Excerpt →

Trump, too, is facing cross-pressure from his specific voter base, which is reliant on economically liberal, socially conservative “populists,” and Republican Party stalwarts, who are more uniformly economically conservative (in fact, it seems clear that the GOP is more ideologically to the right now than it was during the Reagan years -- for more on that, see the book Asymmetric Politics by Matt Grossmann and David Hopkins). While Trump can get by on being more conservative than his campaign persona on many issues, health care looms large as a key issue for him and Republicans in general. The American Health Care Act, the bill passed by the House that is now being considered by the Senate, is very unpopular: Its popularity is likely underwater in every state, and deeply so in most, according to a New York Times Upshot analysis.

Task set →
1 – From the excerpt on Trump and health care, echo the text between "Trump, too, is" and "Times Upshot analysis.", inclusive.
2 – Answer these from the excerpt on Trump and health care:
(a) Which book is recommended for more on the GOP's rightward shift, and who wrote it?
(b) What bill passed by the House is now being considered by the Senate?
(c) Whose analysis is cited for the bill's popularity across states?

Provided information →
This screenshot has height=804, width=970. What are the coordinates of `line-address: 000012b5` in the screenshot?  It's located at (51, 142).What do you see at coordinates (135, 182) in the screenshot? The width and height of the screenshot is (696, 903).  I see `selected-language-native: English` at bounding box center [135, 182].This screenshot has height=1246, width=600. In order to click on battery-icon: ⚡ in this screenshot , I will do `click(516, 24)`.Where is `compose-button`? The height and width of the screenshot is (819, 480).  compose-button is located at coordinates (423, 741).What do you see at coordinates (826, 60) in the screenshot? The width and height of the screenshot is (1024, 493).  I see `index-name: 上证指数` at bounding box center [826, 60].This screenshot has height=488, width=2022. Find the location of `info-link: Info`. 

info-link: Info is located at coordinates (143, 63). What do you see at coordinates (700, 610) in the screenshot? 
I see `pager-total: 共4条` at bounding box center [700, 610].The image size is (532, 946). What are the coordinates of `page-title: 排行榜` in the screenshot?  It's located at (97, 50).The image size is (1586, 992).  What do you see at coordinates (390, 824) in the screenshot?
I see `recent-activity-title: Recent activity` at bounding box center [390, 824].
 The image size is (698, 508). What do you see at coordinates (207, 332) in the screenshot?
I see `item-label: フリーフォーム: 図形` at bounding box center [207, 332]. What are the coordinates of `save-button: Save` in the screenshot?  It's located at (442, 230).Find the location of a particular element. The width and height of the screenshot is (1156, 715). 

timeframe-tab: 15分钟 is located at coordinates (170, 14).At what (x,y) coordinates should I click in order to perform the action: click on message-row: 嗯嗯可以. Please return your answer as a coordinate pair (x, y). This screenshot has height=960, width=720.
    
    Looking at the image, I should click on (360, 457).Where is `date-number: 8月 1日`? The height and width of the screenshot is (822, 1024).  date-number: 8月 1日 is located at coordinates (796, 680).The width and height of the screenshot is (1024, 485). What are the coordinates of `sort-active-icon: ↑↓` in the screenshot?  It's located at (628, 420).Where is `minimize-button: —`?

Solutions in order →
1 –
Trump, too, is facing cross-pressure from his specific voter base, which is reliant on economically liberal, socially conservative “populists,” and Republican Party stalwarts, who are more uniformly economically conservative (in fact, it seems clear that the GOP is more ideologically to the right now than it was during the Reagan years -- for more on that, see the book Asymmetric Politics by Matt Grossmann and David Hopkins). While Trump can get by on being more conservative than his campaign persona on many issues, health care looms large as a key issue for him and Republicans in general. The American Health Care Act, the bill passed by the House that is now being considered by the Senate, is very unpopular: Its popularity is likely underwater in every state, and deeply so in most, according to a New York Times Upshot analysis.

2 –
(a) Asymmetric Politics, by Matt Grossmann and David Hopkins.
(b) The American Health Care Act.
(c) A New York Times Upshot analysis.